▶ [練習課題]:
1. 除細動器の解説によると、ICDの植え込み手術にかかる時間はどの程度か。
2. 除細動器の解説のうち、「植え込み型除細動器(ICD)と皮下植え込み型除細動器(S-ICD) 家庭の医学」を含む語句で始まり「常生活を送ることができます。」で終わる部分を、一字も変えずに書き写してください。
3. 除細動器の解説で「皮下植え込み型除細動器(S-ICD:Subcutaneous-ICD)が日本でも」で始まる段落を、主な事実を残して箇条書きにまとめよ。

▶ [原文]:
---------------
植え込み型除細動器(ICD)と皮下植え込み型除細動器(S-ICD) 家庭の医学

 植え込み型除細動器(ICD:implantable cardioverter defibrillator)は、心室頻拍や心室細動の発作が起こったときに自動的に作動して電気ショックを与え、突然死を防ぐ装置です。植え込み手術は2時間程度で、鎖骨の下のあたりを小さく切開し、皮膚の下に植え込みます。
 心室細動を起こして救命され心臓の機能が低下している人や、ブルガダ症候群・QT延長症候群などで一度でも失神したことがある人には、ICDの植え込みがすすめられます。心機能のわるい人では、除細動機能付き両室ペースメーカー(CRT-D)の植え込みが第一選択になります。CRT-Dは、右心室と左心室の収縮のリズムを整え、心機能を改善させます。ICDやCRT-Dの植え込み後は、ふつうに日常生活を送ることができます。
 皮下植え込み型除細動器(S-ICD:Subcutaneous-ICD)が日本でも使えるようになりました。左の胸の皮下に本体を入れて、リードは血管に入れずに皮膚の下を通して、胸骨の横に植え込みます。わるい不整脈が出たら、電流を流して除細動をするまったく新しいタイプのICDです。わるい不整脈が出たときに電流を流しますが、ペースメーカーの機能がないので、房室ブロックや洞機能不全があって、ペースメーカーの機能が必要な人には使えません。
---------------
▶ [データ抜粋]:
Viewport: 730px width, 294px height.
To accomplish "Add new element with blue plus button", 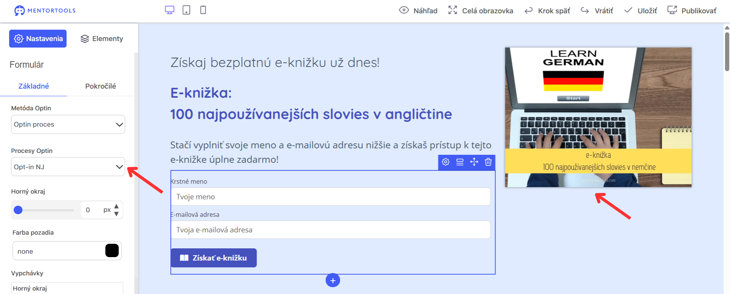I will click(x=333, y=280).
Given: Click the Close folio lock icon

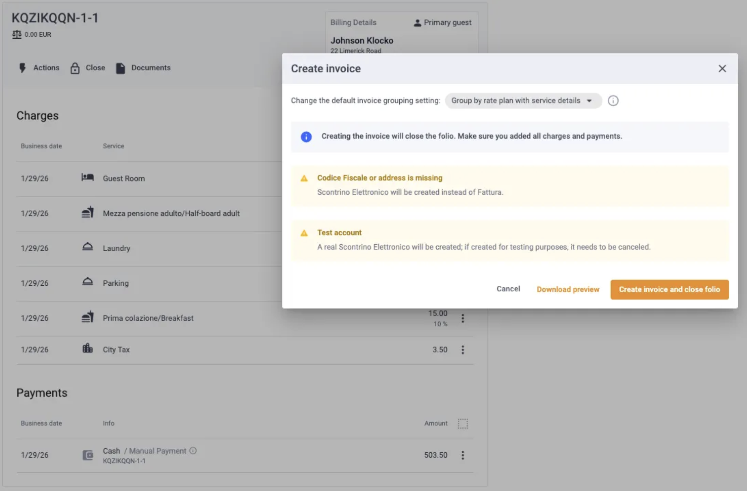Looking at the screenshot, I should click(x=75, y=68).
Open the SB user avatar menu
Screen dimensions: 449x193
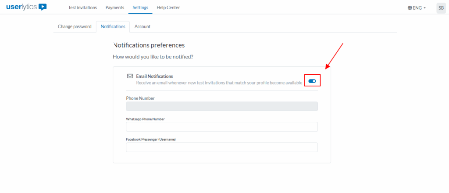(x=441, y=8)
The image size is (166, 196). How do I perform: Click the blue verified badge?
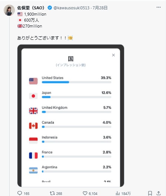click(50, 8)
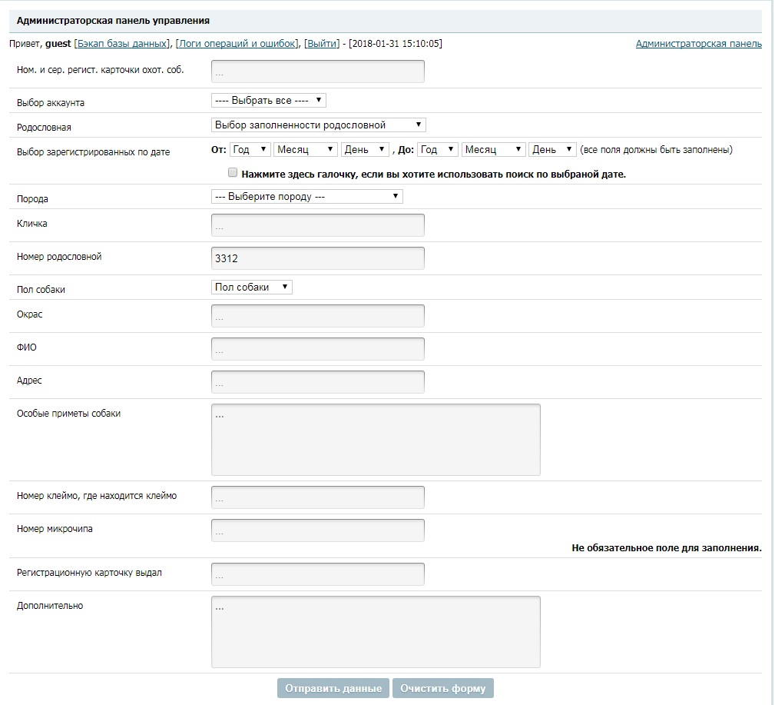The image size is (775, 705).
Task: Click the 'Бэкап базы данных' link
Action: pos(121,44)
---------------
▶ [解答一覧]:
1. 2時間程度です。

2.
植え込み型除細動器(ICD)と皮下植え込み型除細動器(S-ICD) 家庭の医学

 植え込み型除細動器(ICD:implantable cardioverter defibrillator)は、心室頻拍や心室細動の発作が起こったときに自動的に作動して電気ショックを与え、突然死を防ぐ装置です。植え込み手術は2時間程度で、鎖骨の下のあたりを小さく切開し、皮膚の下に植え込みます。
 心室細動を起こして救命され心臓の機能が低下している人や、ブルガダ症候群・QT延長症候群などで一度でも失神したことがある人には、ICDの植え込みがすすめられます。心機能のわるい人では、除細動機能付き両室ペースメーカー(CRT-D)の植え込みが第一選択になります。CRT-Dは、右心室と左心室の収縮のリズムを整え、心機能を改善させます。ICDやCRT-Dの植え込み後は、ふつうに日常生活を送ることができます。

3.
- S-ICDが日本でも使えるようになった。
- 本体は左の胸の皮下に入れ、リードは血管に入れずに皮膚の下を通して胸骨の横に植え込む。
- わるい不整脈が出たら電流を流して除細動をする、まったく新しいタイプのICDである。
- ペースメーカーの機能がないため、房室ブロックや洞機能不全があってペースメーカーの機能が必要な人には使えない。